- Sire: Danzig
- Grandsire: Northern Dancer
- Dam: Unfurled
- Damsire: Hoist The Flag
- Sex: Stallion
- Foaled: 20 May 1986
- Country: United States
- Colour: Bay
- Breeder: Edward A Cox Jr.
- Owner: Sheikh Mohammed
- Trainer: Michael Stoute
- Record: 8: 5-0-0
- Earnings: £264,275

Major wins
- Queen's Own Yorkshire Dragoons Stakes (1988) Craven Stakes (1989) Irish 2,000 Guineas (1989) St James's Palace Stakes (1989)

= Shaadi (horse) =

American-bred Thoroughbred racehorse

Shaadi (20 May 1986 - 8 January 2008) was an American-bred, British-trained Thoroughbred racehorse and sire. He showed very promising form as a two-year-old in 1988 when he won both of his races. In the following year he won the Craven Stakes but then ran very poorly in the 2000 Guineas. He produced his best form in his next two races, recording decisive wins in the Irish 2,000 Guineas and the St James's Palace Stakes. He was unplaced in his two remaining races and was retired from racing at the end of the season. He stood as a breeding stallion in Europe and Japan, having limited success as a sire of winners.

==Background==
Shaadi was a dark-coated bay horse with two white socks, bred in Kentucky by Edward A Cox Jr. He was an unusually late foal, being born on 20 May 1986. His sire Danzig, who ran only three times before his career was ended by injury, was a highly successful stallion who sired the winners of more than fifty Grade I/Group One races. His offspring include the champions Chief's Crown, Dayjur and Lure as well as the important stallion Danehill. Shaadi's dam Unfurled won one race and also produced the successful American sprinter Pleasure Cay and the Cheveley Park Stakes winner Regal Rose. She was a granddaughter of the broodmare Miel, whose other descendants have included Rodrigo de Triano and the Australian champion Snippets.

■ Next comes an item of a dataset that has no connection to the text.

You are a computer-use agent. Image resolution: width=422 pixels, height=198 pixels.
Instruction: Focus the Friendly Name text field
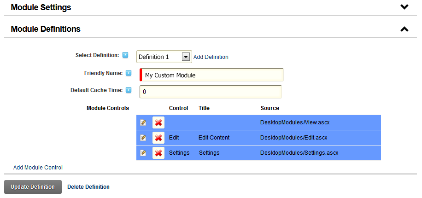pos(211,75)
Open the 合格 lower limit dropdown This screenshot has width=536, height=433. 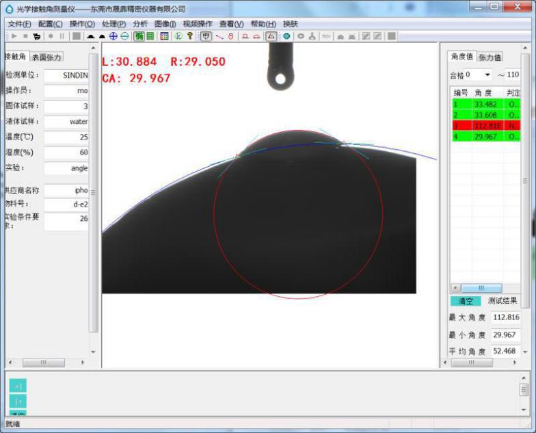487,75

As a yearling was consigned to the Keenland Select sale in July 1987 and was bought for $900,000 by Sheikh Mohammed's Darley Stud Management. The colt was sent to Europe where he was sent into training with Michael Stoute at Newmarket, Suffolk. He was ridden in all but one of his races by Walter Swinburn.

==Racing career==

===1988: two-year-old season===
Shaadi never contested a maiden race beginning his racing career in the Queen's Own Yorkshire Dragoons Stakes (now the Flying Scotsman Stakes) over seven furlongs at Doncaster Racecourse on 7 September. Starting the 2/1 second favourite, he took the lead at half way and drew away to win by four lengths from the filly Magic Gleam (later to win the Child Stakes) and Gran Alba (Christmas Hurdle) four lengths back in third. Later that month he started odds-on favourite against six opponents for the Mornington Stakes at Ascot Racecourse and won by a head from Pride of Araby, to whom he was conceding six pounds.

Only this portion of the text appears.